Would really love to hear what others feed their fussy hunters.
I have a Connie who thinks she’s a TB when it comes to feed.

14.1 currently happy with her weight but not a lot to spare (nothing sticking out but you can see where her ribs end) 

Currently on ad lib haylage, d+h competition balancer, a scoop of fibre nuts, 3/4 scoop of sugar beet, 3/4 scoop of chaff between 2 meals, and saracens recovery mash after hunting.

She’s fit and energy levels are good, but she’s starting to go off her hard feed and picks at her haylage without getting through very much.

Evening feed will be mostly gone if left in till morning but getting to the stage now where she’s leaving 3/4 of breakfast, don’t really want her dropping off this time of year so would love to hear what works for everyone else.


----------



## Leo Walker (25 December 2019)

Fibre nuts, beet and chaff are adding bulk to the feed but not a lot in terms of calories or energy. If you reduce the bulk but feed more eneegy dense foods you should find she eats uo

If shes working hard I'd swap her on to re-leve, even my fussy idiot likes that. Someone one described it to me as pony crack! The other thing everything seems to find irresistable is oats So if you didnt want to feed releve I'd be feeding beet and oats. 

I'd drop the pelleted balancer and replace with a powder balancer like equimins advance complete, add some linseed and salt/electrolytes. There is not as much electrolytes in the recovery mash as they would like you to believe!

If you find she drops condition as the season goes on I'd add a rice bran pellet.

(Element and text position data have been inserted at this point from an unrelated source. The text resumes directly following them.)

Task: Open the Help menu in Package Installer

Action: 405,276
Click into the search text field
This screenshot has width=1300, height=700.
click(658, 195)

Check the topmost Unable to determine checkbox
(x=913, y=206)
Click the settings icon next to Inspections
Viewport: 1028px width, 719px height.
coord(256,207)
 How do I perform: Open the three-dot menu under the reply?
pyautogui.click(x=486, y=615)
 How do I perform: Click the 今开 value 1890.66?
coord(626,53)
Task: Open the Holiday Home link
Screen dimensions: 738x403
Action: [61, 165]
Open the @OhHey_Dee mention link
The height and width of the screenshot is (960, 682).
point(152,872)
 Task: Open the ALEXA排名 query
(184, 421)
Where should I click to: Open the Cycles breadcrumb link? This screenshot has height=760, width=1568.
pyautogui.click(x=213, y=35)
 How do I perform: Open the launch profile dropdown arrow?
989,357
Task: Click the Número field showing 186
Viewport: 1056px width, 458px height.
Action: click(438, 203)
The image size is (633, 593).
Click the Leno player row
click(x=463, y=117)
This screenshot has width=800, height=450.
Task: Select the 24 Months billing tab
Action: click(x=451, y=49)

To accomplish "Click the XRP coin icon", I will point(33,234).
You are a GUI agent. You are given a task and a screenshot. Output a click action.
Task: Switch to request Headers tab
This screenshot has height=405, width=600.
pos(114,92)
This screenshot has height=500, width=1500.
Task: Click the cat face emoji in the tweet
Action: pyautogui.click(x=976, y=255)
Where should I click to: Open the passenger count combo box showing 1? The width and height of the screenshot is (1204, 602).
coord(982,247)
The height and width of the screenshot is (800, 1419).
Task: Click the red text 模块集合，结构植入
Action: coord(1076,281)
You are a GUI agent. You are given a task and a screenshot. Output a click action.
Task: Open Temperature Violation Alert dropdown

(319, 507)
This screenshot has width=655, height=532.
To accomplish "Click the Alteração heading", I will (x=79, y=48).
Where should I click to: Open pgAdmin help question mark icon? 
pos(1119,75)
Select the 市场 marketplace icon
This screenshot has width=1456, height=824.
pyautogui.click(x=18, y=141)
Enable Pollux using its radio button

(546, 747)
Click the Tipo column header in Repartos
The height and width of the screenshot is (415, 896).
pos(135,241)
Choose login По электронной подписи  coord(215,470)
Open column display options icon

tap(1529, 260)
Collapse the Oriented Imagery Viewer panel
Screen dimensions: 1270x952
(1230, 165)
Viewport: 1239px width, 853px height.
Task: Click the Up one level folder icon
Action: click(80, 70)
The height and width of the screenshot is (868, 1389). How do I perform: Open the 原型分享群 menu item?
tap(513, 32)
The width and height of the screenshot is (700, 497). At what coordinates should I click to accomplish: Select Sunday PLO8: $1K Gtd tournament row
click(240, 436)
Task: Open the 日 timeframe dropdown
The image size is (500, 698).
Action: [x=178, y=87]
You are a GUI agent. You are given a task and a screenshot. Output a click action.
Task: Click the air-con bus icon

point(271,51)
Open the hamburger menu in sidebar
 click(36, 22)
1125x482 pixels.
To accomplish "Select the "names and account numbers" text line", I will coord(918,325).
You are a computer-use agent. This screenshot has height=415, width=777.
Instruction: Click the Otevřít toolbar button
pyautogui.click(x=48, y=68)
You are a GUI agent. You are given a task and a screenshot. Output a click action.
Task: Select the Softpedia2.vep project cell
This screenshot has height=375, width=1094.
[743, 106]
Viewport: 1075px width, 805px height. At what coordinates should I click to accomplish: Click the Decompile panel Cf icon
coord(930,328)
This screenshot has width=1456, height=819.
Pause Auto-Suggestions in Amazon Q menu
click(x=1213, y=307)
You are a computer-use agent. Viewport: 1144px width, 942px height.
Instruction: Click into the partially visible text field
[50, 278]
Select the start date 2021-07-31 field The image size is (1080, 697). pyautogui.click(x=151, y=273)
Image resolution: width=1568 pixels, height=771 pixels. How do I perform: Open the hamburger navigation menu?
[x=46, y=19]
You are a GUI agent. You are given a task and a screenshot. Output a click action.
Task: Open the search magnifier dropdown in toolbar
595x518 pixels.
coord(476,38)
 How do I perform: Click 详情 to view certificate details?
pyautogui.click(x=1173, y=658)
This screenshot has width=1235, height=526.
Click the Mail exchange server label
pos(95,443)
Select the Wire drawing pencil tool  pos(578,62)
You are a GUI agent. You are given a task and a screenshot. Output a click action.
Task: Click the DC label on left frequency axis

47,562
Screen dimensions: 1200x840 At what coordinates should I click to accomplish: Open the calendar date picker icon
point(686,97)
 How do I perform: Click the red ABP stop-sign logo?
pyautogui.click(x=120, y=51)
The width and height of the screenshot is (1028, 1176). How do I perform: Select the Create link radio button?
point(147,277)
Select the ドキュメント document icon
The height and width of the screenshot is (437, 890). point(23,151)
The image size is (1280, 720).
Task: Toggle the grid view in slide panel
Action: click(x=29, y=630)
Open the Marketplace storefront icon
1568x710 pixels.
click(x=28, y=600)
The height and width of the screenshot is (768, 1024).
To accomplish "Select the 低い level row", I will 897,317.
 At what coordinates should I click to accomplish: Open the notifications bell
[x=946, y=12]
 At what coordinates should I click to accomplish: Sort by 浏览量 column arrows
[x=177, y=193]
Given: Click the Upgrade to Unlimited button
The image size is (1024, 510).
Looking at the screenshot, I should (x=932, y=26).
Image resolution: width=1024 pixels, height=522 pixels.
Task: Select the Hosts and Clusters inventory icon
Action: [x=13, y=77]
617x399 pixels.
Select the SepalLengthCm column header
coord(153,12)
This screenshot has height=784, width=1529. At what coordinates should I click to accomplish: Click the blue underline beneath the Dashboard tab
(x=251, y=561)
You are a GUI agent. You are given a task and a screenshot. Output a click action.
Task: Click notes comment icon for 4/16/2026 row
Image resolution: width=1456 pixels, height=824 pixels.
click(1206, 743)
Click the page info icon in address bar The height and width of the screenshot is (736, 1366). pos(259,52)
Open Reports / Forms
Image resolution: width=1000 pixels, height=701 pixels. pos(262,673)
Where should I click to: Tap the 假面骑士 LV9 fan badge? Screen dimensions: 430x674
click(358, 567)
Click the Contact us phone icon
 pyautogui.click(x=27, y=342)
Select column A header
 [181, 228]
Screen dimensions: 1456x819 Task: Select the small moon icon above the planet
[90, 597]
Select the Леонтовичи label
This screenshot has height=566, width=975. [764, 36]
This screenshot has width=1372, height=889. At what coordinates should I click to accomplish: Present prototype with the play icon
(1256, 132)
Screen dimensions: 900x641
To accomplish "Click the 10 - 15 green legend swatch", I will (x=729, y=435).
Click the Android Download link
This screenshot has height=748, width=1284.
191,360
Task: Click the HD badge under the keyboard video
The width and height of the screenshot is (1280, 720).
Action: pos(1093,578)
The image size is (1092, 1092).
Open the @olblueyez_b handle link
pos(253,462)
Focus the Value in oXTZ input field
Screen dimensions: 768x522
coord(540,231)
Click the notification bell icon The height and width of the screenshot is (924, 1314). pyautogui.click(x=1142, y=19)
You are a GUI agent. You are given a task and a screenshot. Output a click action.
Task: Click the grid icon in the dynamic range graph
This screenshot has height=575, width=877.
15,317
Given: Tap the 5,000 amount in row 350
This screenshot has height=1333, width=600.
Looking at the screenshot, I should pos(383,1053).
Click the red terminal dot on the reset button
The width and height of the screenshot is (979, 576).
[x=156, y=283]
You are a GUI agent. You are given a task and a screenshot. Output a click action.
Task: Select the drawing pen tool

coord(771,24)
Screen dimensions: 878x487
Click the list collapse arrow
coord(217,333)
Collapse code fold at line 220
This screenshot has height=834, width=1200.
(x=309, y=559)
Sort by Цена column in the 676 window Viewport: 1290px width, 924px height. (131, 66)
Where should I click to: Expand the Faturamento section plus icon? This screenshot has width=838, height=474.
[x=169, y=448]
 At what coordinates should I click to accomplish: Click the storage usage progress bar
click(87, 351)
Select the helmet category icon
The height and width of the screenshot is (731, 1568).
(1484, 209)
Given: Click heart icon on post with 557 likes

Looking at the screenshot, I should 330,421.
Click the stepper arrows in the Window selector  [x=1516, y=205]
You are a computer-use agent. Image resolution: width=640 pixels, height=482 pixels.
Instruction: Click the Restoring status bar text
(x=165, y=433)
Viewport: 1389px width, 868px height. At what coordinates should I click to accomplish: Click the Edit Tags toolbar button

A handful tends to make a big difference condition wise and horses seem to like them.


----------



## P.forpony (25 December 2019)

Thanks that’s been really helpful, I was as thinking about re-leve actually (I think it’s smells like special k!) so that might be a good starting point.

I think she’s a bit overfaced by the size of her meals too so you’re right about the empty bulk, they’re the 3 feeds included in my livery though so I was giving it a try before I buy more as extra.

She also gets table salt daily depending on how much she sweats.

She’s definitely keeping me on my toes to feed, she was so overweight when I got her it took a year to get her slimmed down on a token feed of balancer with a sprinkle of enduro perform so she didn’t with feel like a complete slug! but obviously her needs have changed now so I need to keep up.


----------



## Shay (26 December 2019)

Echo Leo's point about too much bulk and not enough calories.  Particularly if you think she is over faced by the size of the feeds!  I like pink mash or Rowan Barberry mash for after hunting (I'm old enough to have fed bran mashes back in the day!).  But haven't tried re-leve.  Its well reviewed and she has it anyway so an easy switch.


----------



## Templebar (27 December 2019)

I usually add some grass chaff to my mares feeds but starting to drop it as its only there to slow her down usually. This is along with beet, oats, balancer and supps. 

I think mine gets quite over faced by feeds especially after hunting so i tend to make sure its a little warm and cut out any chaff. I also use electrolyte salts in every feed, instead of only after hard work.


----------